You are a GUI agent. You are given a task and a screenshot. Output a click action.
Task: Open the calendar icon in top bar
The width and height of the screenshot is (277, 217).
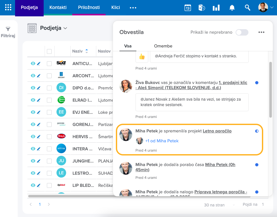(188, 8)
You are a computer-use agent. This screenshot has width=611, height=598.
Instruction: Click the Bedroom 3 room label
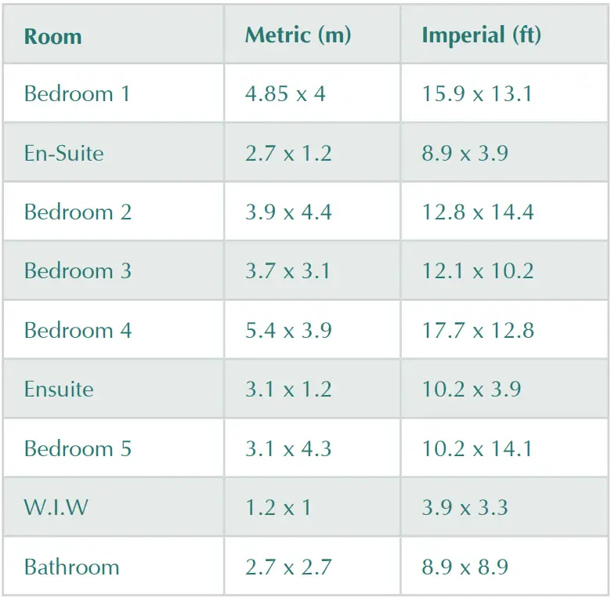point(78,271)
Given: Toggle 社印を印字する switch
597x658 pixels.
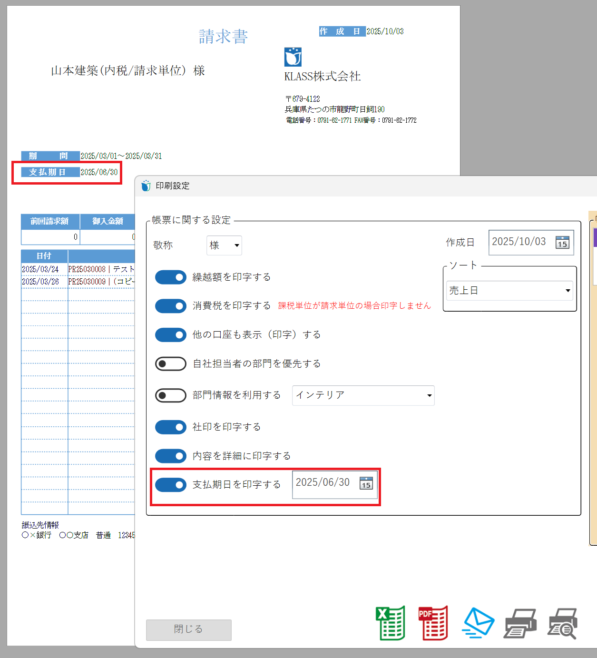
════════════════
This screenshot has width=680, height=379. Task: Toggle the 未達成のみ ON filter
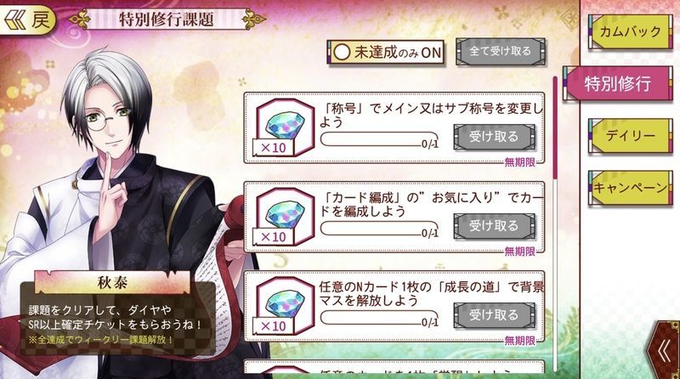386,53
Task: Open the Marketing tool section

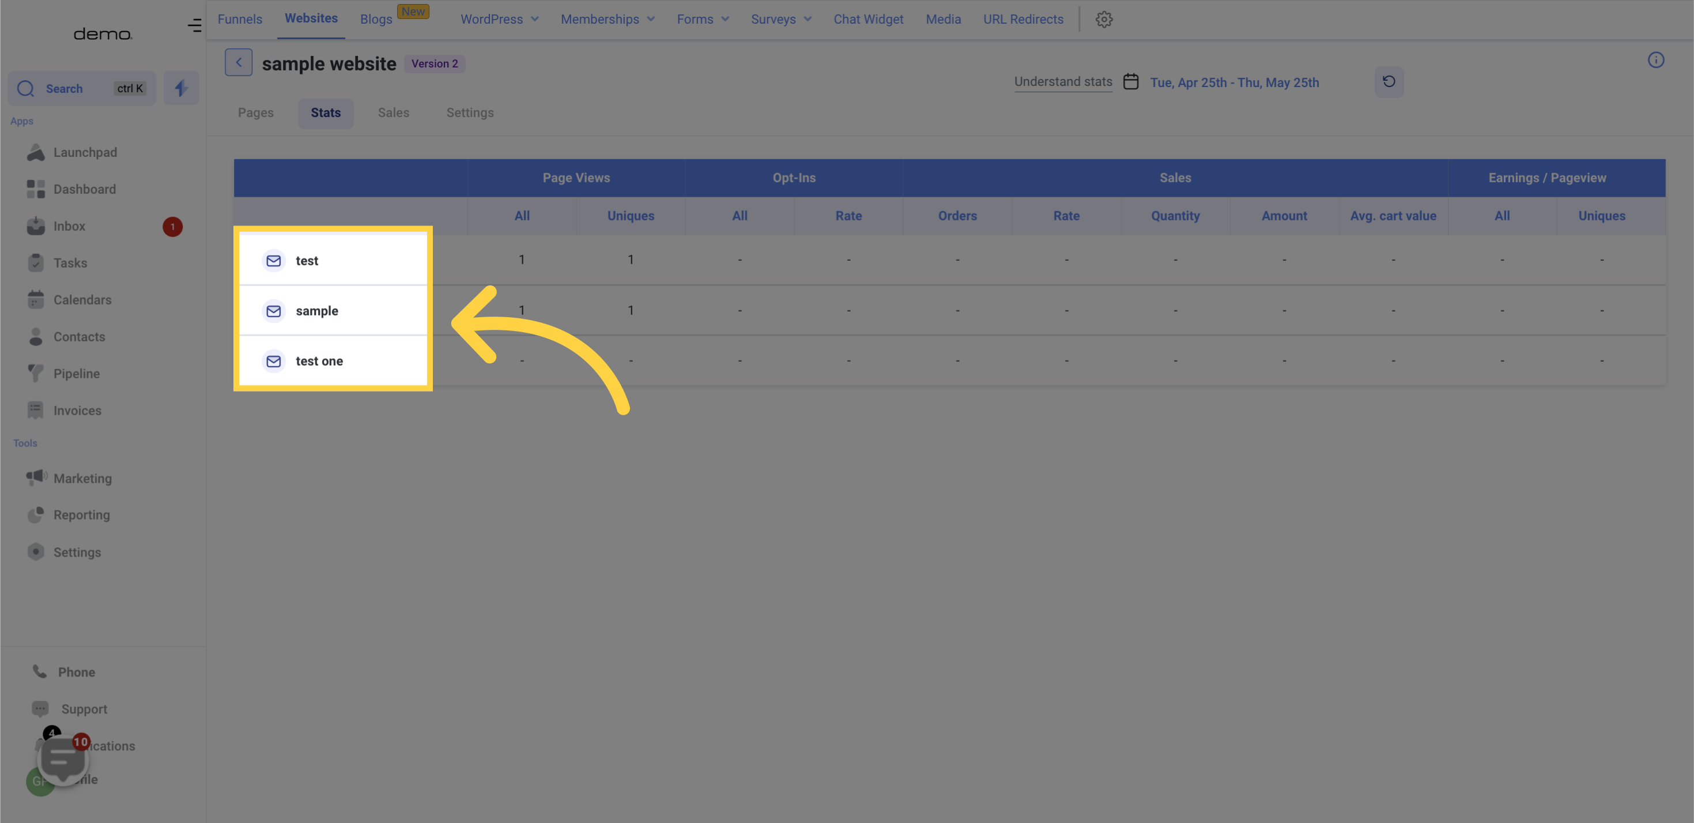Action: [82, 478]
════════════════
How to complete this task
Print, word for word, the lines above that run from the line containing "You are a GUI" to the line containing "597x658 pixels.", both included. Keep the pictures out.

Exercise output
You are a GUI agent. You are given a task and a screenshot. Output a click action.
Task: Open the calendar icon in top bar
The width and height of the screenshot is (277, 217).
(188, 8)
You are a computer-use agent. This screenshot has width=611, height=598.
Instruction: Click the Bedroom 3 room label
point(78,271)
Given: Toggle 社印を印字する switch
597x658 pixels.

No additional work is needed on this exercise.